- **What this task involves**:
In the records below, find the line with "647x541 pixels." and the line with "Open the Import download icon". Print both exactly, along with every line between them, and no other line.
++++
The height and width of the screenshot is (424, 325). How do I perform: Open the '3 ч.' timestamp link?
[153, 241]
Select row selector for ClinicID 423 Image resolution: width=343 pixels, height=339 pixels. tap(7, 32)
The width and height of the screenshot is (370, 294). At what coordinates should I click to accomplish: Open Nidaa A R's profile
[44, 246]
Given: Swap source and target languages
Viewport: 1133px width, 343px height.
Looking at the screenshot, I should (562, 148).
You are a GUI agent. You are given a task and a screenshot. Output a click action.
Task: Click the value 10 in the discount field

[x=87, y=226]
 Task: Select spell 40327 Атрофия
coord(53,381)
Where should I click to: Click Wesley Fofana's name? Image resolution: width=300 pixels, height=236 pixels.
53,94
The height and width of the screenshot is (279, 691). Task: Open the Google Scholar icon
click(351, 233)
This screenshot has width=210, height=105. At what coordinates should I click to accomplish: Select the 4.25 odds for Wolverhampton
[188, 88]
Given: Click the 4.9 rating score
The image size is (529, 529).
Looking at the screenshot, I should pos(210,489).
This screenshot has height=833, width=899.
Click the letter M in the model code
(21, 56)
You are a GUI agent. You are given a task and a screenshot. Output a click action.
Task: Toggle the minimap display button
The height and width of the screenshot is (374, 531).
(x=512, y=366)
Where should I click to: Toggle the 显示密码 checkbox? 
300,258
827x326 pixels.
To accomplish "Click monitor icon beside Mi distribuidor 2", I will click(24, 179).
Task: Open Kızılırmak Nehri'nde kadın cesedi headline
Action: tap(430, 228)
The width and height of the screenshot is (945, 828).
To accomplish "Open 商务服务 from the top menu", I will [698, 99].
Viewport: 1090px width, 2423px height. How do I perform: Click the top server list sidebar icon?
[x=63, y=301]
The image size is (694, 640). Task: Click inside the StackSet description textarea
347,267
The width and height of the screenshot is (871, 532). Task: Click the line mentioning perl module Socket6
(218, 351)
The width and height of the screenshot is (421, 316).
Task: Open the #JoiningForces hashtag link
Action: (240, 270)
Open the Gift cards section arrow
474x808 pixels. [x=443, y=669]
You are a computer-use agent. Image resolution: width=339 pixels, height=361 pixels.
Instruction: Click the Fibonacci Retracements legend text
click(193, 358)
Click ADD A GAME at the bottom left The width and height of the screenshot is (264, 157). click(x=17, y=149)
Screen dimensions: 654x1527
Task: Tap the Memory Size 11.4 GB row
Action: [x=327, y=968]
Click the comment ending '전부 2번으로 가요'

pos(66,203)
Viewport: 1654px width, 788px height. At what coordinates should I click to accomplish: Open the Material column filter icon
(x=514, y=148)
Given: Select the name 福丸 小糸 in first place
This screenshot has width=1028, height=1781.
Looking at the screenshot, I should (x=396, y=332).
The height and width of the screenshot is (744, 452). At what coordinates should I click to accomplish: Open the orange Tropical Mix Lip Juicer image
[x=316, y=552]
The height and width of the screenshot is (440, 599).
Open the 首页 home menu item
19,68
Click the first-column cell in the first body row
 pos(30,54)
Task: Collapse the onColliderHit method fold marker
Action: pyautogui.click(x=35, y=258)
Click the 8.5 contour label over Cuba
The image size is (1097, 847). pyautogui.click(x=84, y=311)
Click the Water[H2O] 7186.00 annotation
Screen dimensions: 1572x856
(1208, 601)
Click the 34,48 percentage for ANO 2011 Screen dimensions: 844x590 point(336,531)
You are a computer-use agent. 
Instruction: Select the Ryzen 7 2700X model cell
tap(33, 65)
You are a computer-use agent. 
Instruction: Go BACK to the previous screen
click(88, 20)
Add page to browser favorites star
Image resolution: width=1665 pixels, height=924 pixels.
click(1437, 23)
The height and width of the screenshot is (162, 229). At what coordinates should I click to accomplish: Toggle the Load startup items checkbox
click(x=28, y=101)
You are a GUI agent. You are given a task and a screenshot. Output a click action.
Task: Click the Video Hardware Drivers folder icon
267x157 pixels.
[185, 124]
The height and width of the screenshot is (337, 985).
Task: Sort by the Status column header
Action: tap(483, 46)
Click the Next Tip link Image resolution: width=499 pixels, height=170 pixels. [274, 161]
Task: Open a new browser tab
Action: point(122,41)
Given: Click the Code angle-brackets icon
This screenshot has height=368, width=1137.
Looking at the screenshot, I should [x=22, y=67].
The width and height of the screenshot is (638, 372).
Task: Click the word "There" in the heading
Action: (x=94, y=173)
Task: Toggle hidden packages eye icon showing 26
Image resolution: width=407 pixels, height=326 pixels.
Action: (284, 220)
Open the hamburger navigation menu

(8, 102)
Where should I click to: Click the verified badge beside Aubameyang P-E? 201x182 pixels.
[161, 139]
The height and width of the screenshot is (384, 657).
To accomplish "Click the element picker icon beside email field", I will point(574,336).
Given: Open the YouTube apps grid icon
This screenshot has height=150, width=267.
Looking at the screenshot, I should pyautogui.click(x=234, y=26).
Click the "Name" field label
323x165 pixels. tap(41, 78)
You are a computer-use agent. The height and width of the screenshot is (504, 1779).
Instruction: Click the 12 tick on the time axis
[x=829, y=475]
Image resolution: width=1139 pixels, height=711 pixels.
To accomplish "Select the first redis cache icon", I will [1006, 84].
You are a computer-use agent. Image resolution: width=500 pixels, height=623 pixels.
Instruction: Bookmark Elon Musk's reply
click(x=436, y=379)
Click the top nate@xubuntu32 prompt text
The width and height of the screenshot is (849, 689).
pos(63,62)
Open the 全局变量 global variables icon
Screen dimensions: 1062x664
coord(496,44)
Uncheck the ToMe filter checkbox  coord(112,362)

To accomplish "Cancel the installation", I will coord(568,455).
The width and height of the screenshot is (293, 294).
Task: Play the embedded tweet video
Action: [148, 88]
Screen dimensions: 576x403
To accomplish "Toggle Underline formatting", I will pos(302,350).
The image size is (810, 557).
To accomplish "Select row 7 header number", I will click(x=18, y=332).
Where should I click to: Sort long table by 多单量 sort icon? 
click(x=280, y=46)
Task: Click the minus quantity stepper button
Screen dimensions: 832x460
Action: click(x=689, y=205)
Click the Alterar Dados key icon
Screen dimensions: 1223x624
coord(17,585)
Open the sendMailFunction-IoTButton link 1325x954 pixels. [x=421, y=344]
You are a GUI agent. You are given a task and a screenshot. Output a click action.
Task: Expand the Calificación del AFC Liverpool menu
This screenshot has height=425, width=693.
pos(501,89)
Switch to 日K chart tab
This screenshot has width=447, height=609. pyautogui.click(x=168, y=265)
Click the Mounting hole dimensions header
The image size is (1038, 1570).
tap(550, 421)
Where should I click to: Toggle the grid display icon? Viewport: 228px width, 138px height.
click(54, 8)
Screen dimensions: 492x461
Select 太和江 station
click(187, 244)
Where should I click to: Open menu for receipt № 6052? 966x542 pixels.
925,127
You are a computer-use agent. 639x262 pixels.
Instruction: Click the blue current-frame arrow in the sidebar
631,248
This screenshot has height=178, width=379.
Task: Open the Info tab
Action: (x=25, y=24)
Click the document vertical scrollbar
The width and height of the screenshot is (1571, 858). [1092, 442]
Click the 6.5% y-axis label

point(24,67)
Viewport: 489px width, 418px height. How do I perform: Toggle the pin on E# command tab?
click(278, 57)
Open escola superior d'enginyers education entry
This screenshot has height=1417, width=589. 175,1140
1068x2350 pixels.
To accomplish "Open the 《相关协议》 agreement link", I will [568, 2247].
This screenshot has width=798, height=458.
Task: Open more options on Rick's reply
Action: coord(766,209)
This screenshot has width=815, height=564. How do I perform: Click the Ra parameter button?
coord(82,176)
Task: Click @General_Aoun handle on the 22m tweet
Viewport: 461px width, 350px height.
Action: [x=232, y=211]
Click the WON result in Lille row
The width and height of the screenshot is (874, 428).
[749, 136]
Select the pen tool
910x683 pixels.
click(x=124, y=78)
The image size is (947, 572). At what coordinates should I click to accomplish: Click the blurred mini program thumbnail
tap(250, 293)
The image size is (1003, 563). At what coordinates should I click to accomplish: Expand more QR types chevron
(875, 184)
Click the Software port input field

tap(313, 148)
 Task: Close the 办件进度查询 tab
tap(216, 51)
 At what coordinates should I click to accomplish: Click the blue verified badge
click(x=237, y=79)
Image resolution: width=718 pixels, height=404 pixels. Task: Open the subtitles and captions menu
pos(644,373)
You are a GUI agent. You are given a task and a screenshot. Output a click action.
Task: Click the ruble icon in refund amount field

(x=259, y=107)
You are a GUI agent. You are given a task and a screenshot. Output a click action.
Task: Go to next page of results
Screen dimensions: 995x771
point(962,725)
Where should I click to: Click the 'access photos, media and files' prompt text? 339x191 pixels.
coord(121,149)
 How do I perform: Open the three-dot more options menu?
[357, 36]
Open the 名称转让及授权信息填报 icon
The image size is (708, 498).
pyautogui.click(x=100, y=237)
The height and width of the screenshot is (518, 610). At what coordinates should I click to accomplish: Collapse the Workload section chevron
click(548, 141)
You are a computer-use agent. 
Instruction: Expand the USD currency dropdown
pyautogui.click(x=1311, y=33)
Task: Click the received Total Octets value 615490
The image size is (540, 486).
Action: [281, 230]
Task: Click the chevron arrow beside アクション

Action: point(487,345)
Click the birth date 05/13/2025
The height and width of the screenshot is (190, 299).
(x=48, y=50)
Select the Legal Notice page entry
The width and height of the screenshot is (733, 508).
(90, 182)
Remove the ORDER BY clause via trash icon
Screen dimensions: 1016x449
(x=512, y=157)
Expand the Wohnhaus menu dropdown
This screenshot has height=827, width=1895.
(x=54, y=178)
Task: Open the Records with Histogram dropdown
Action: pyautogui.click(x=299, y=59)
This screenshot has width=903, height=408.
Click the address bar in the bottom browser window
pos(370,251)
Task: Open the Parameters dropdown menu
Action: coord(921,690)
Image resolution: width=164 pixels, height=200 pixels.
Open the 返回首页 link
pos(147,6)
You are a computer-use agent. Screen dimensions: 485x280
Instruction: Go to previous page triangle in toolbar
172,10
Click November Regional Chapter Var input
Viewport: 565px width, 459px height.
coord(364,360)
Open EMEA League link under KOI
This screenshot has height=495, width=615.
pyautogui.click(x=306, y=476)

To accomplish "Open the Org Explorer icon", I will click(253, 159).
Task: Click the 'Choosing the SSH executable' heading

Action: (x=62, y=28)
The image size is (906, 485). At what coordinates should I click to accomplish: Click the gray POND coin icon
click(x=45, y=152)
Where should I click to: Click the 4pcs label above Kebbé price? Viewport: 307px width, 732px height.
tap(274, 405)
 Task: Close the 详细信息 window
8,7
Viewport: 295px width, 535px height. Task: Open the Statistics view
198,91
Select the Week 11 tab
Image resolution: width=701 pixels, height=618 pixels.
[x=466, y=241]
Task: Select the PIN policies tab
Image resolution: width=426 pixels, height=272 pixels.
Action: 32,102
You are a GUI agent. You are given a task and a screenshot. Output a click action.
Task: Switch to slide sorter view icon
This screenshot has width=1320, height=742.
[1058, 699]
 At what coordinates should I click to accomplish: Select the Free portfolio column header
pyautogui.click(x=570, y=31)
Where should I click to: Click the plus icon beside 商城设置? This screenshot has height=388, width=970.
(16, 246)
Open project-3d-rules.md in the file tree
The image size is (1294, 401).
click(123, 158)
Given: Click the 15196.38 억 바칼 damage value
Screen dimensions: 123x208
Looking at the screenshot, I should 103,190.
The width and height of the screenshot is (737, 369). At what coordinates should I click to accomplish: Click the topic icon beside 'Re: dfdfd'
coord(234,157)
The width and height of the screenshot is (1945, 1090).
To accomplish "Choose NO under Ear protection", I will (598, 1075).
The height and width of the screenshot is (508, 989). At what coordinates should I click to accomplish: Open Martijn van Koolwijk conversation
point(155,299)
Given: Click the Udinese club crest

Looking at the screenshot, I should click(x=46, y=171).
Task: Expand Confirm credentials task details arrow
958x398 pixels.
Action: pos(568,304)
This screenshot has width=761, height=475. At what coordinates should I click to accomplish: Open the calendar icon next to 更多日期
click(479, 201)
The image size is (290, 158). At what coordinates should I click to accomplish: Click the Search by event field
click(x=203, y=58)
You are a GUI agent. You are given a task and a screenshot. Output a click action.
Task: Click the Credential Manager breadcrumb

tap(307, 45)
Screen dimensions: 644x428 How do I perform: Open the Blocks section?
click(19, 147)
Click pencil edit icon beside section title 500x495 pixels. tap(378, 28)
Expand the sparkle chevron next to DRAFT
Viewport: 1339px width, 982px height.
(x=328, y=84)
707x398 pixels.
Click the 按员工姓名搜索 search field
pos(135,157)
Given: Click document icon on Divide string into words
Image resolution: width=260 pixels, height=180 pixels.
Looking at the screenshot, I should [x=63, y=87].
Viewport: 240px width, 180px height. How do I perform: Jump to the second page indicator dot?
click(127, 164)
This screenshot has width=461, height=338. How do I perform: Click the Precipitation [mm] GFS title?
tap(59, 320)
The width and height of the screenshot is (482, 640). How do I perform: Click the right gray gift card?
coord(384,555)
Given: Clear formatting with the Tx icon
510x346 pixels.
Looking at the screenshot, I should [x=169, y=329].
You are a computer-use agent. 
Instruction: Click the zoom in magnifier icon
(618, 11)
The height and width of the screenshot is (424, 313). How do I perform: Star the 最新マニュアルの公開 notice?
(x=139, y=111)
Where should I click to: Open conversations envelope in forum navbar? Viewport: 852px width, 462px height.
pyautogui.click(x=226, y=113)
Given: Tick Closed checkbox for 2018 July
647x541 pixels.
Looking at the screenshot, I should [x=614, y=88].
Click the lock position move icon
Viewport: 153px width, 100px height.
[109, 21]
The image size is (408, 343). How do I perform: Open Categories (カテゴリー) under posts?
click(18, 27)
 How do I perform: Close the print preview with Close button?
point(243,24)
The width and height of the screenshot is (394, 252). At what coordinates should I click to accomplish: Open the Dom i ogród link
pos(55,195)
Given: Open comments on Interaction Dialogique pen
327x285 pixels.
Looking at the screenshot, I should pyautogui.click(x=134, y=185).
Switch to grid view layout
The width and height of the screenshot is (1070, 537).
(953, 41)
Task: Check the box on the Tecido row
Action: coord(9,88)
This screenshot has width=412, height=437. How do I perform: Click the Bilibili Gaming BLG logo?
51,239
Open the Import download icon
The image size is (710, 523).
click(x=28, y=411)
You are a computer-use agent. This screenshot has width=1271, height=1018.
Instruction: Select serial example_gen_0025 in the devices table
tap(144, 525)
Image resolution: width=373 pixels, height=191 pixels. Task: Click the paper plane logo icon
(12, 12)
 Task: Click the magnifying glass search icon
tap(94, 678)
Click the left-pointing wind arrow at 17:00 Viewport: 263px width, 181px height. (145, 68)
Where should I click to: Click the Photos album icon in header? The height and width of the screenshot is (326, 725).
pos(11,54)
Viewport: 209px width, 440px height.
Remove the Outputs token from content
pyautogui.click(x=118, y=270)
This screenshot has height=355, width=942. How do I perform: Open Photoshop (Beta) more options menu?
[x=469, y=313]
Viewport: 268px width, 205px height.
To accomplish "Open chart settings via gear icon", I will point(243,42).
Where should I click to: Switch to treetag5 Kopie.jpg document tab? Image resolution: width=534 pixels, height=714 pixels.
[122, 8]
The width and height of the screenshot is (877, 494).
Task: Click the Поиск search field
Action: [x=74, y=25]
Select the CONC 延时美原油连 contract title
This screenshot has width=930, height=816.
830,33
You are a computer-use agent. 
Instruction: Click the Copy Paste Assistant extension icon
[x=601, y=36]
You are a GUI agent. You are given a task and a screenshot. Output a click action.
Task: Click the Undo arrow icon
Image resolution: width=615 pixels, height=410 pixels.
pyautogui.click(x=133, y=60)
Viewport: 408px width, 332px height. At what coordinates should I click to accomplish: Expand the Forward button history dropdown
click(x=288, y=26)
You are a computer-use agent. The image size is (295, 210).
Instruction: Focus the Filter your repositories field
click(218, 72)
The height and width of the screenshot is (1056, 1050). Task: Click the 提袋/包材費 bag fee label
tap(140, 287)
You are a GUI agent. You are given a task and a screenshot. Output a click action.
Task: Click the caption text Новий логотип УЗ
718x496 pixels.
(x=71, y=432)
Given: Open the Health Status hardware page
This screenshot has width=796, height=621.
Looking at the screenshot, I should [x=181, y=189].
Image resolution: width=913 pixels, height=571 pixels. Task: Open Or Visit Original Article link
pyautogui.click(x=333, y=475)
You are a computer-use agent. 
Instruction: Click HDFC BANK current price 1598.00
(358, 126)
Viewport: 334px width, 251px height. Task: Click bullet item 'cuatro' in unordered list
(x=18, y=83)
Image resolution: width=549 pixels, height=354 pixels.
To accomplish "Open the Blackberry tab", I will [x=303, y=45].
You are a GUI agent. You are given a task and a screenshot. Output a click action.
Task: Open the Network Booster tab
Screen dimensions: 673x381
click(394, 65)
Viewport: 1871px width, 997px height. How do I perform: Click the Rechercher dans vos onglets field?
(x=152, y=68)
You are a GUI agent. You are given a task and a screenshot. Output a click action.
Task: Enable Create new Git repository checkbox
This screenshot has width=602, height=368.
++++
- **Worked solution**:
647x541 pixels.
Looking at the screenshot, I should [x=614, y=88].
Click the lock position move icon
Viewport: 153px width, 100px height.
[109, 21]
The image size is (408, 343). How do I perform: Open Categories (カテゴリー) under posts?
click(18, 27)
 How do I perform: Close the print preview with Close button?
point(243,24)
The width and height of the screenshot is (394, 252). At what coordinates should I click to accomplish: Open the Dom i ogród link
pos(55,195)
Given: Open comments on Interaction Dialogique pen
327x285 pixels.
Looking at the screenshot, I should pyautogui.click(x=134, y=185).
Switch to grid view layout
The width and height of the screenshot is (1070, 537).
(953, 41)
Task: Check the box on the Tecido row
Action: coord(9,88)
This screenshot has width=412, height=437. How do I perform: Click the Bilibili Gaming BLG logo?
51,239
Open the Import download icon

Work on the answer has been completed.